Implementing parser combinators in a functional manner

Question

I am just starting on my journey of learning clojure (I have just read to the end of chapter 3 in clojure for the brave and true). So for practice, I wrote some parser combinator functions. I am quite familiar with several imperative and object oriented languages, but this is my first time using a lisp language, and my first time programming in the functional paradigms.

How can this code be improved to be more idiomatic clojure code?

How can I condense the sequential parser function?
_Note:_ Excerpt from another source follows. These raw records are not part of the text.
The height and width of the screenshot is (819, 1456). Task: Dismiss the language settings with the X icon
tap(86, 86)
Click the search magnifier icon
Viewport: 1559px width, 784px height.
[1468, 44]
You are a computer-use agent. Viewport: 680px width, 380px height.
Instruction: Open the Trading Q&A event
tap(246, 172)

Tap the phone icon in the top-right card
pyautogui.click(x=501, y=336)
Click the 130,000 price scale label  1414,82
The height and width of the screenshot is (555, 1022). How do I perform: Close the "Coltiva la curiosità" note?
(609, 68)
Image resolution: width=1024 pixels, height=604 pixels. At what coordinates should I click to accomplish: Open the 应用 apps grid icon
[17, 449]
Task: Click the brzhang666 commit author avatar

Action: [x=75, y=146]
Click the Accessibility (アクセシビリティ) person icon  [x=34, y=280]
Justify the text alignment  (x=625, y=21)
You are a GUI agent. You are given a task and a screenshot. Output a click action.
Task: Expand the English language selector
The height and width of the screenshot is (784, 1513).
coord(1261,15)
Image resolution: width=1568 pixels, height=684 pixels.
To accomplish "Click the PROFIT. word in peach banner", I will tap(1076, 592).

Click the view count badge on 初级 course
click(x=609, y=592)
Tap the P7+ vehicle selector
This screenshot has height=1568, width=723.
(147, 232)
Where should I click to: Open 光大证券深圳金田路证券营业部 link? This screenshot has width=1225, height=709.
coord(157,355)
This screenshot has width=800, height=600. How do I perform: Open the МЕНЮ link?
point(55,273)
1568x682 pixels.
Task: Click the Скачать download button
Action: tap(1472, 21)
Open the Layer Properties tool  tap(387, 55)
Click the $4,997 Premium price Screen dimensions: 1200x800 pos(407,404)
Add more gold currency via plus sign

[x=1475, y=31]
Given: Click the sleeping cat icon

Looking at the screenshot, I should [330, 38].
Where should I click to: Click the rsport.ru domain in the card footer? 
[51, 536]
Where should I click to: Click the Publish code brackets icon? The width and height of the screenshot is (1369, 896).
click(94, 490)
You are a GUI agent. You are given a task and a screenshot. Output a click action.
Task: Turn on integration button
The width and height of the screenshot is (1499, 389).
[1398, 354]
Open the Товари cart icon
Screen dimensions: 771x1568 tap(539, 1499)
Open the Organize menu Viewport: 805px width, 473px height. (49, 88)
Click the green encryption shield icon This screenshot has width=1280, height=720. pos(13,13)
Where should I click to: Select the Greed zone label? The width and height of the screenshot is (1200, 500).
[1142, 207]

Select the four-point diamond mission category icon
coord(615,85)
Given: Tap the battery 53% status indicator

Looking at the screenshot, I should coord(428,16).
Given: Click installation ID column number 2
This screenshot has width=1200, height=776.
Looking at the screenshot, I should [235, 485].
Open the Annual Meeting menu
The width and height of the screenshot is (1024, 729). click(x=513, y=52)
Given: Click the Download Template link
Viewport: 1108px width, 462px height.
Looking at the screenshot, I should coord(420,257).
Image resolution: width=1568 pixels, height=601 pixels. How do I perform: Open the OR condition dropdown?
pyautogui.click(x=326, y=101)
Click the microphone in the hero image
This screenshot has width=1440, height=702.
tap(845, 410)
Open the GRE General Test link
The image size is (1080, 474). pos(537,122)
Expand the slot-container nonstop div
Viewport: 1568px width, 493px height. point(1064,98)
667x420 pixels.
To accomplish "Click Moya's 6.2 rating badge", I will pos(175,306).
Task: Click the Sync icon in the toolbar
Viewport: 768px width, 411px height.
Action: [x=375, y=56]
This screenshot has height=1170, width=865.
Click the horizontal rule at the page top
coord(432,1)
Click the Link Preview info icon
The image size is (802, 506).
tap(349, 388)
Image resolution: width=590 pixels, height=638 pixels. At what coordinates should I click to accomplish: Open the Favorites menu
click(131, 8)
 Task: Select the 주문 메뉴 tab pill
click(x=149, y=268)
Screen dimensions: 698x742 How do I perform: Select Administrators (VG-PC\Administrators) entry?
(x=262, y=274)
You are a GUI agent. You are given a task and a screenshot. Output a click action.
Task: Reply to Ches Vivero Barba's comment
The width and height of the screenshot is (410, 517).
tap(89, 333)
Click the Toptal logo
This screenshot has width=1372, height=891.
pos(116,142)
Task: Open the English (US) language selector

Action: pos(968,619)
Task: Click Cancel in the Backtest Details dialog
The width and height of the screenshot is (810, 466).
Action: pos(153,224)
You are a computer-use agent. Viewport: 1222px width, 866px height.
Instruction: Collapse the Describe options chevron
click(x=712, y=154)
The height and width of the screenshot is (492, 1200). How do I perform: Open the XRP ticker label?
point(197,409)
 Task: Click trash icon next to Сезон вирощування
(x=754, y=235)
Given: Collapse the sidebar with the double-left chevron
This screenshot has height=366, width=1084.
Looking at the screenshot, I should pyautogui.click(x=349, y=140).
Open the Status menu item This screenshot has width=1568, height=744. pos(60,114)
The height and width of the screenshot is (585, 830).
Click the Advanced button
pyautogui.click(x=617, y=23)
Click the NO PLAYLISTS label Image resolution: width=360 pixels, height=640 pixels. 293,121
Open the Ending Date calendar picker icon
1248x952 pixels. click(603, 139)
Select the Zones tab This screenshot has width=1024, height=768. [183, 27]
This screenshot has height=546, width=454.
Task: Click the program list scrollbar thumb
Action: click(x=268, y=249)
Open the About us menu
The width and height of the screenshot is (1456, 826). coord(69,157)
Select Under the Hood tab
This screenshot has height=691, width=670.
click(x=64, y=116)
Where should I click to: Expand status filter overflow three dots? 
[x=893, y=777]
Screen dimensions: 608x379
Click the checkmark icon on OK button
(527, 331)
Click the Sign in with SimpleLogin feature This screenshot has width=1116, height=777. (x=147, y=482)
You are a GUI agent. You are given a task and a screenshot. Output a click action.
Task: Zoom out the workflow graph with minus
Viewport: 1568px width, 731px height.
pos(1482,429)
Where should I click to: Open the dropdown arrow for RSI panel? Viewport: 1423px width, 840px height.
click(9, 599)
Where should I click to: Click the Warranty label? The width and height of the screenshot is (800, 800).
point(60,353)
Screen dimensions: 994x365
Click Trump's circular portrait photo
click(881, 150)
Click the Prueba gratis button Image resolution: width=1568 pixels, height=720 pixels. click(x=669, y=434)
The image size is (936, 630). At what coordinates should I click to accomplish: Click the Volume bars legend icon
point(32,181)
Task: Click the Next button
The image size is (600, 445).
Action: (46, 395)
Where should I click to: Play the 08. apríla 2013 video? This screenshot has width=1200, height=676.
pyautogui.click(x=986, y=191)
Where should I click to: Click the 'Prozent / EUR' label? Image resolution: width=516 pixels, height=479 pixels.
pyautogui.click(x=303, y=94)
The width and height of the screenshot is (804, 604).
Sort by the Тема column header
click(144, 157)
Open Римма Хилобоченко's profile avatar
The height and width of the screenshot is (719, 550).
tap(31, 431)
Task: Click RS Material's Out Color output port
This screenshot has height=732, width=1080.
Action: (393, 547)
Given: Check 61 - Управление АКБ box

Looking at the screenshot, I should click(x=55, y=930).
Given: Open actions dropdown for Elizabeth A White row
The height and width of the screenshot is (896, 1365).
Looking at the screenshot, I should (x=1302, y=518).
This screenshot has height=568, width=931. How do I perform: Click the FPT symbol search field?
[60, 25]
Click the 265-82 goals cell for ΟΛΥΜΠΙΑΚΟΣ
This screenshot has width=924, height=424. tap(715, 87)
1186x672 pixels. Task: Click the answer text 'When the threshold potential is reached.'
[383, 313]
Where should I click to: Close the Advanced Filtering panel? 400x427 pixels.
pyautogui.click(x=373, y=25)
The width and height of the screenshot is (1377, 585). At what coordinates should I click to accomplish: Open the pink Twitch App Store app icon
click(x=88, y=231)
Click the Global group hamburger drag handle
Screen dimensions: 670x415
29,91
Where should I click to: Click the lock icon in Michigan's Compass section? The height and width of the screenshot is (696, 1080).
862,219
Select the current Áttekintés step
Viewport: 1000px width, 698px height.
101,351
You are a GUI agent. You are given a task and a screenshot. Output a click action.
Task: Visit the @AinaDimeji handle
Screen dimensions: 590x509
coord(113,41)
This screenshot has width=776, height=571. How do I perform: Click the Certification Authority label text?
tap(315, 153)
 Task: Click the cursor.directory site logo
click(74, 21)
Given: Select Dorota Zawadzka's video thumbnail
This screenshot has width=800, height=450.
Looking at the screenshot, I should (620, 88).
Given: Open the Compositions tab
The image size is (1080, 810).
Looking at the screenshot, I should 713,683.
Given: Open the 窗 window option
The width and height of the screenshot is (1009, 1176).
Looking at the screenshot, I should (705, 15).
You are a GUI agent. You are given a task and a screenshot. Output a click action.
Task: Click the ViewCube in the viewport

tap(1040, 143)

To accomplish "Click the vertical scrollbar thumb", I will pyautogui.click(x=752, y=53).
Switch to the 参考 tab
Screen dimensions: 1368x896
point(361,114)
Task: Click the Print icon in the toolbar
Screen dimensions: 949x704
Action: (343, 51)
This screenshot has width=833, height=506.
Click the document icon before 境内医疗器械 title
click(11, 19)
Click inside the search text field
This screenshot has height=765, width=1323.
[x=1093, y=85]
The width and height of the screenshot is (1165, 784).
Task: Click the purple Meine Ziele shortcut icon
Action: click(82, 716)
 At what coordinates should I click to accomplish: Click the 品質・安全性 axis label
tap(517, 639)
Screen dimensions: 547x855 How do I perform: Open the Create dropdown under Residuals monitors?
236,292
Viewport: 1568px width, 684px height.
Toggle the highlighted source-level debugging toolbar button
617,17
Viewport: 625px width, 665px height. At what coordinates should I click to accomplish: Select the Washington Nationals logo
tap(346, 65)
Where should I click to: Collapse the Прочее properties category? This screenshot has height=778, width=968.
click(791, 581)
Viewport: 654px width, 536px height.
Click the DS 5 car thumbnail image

I can write it in 6 lines of python, here it's close to 40 lines.

Also, I am not really sure the commonly accepted way of formatting code, like indentation and bracket placement- is this style commonly used?

Anyways, I welcome any and all feedback.

(ns main.core
  (:gen-class))

; the error message for the parser functions
(def error false)

; Parses a single charactor
(defn lit[c]
  (fn [stream]
    (if (= (first stream) (first (seq c)))
      (list (seq c) (rest stream))
      error
      )
    )
  )

; returns first successful parse
(defn alt[& ps]
  (fn [stream]
    (reduce #(or %1 %2) error (map #(% stream) ps))
    )
  )

; Tries to parse in series, error if any have an error
; This is the python code this function was based on

; It takes in a list of parser functions, tries to run all of them in a row,
; and if any of them fail, returns an error, otherwise it returns the stream,
; which changes each time a parser is run, as well as the results of all the successful parses in a list.

; def SequenceParser(*parsers):
;     def parser(stream):
;         res = []
;         for p in parsers:
;             r, stream = p(stream)
;             res.append(r)
;         return (res, stream)
;     return parser

(defn seqn[& ps]
  (fn [stream]
    (apply
      (defn inner
        ([stm p0]
         (p0 stm)
         )
        ([stm p0 p1]
         ((fn [r0]
            (if r0
              ((fn [r1]
                 (if r1
                   (list (list (nth r0 0) (nth r1 0)) (nth r1 1))
                   error
                   )) (p1 (nth r0 1)))
              error
              )) (p0 stm))
         )
        ([stm p0 p1 & p]
         (def r0 (p0 stm))
         (if r0
           ((fn [r1]
              (if r1
                ((fn [res]
                   (list (list (nth r0 0) (nth r1 0) (nth res 0)) (nth res 1))
                   ) (apply inner (nth r1 1) p))
                error
                ))(p1 (nth r0 1)))
           error
           )
         )
        )
      stream ps)
    )
  )

; Parser that parses as many times as it can, at least once though, or it is an error
(defn many [p0]
  (fn [stream]
    ((fn inner [stm]
       ((fn [res]
          (if res
            ((fn [r1]
               (if r1
                 (list (concat (nth res 0) (nth r1 0)) (nth r1 1))
                 res
                 )
               ) (inner (nth res 1)))
            res
            )) (p0 stm))
       ) stream
     )
    )
  )

; parser that applys a function to the result of another parser
(defn func [p0 f]
  (fn [stream]
    ((fn [res]
       (list (f (nth res 0)) (nth res 1))
       ) (p0 stream))
    )
  )

(defn num-to-int [n]
  (Integer/parseInt (apply str n))
  )

(defn get-val [[res remains]]
  res
  )


(defn -main
  "Main function, this computes the number 1904 from the string '34*56'"
  [& args]

  (def digit (alt (lit "1") (lit "2") (lit "3") (lit "4") (lit "5") (lit "6") (lit "7") (lit "8") (lit "9") (lit "0")))
  (def number (func (many digit) num-to-int))
  (def mul (func (seqn number (lit "*") number), (fn [[a b c]] (* a c))))
  (println (get-val(mul "34*56")))

  )

For reference parser contaminators are functions that generate functions that parse string data. The results of the parser combinators can be combined, hence the name to easily produce complex parsing functions.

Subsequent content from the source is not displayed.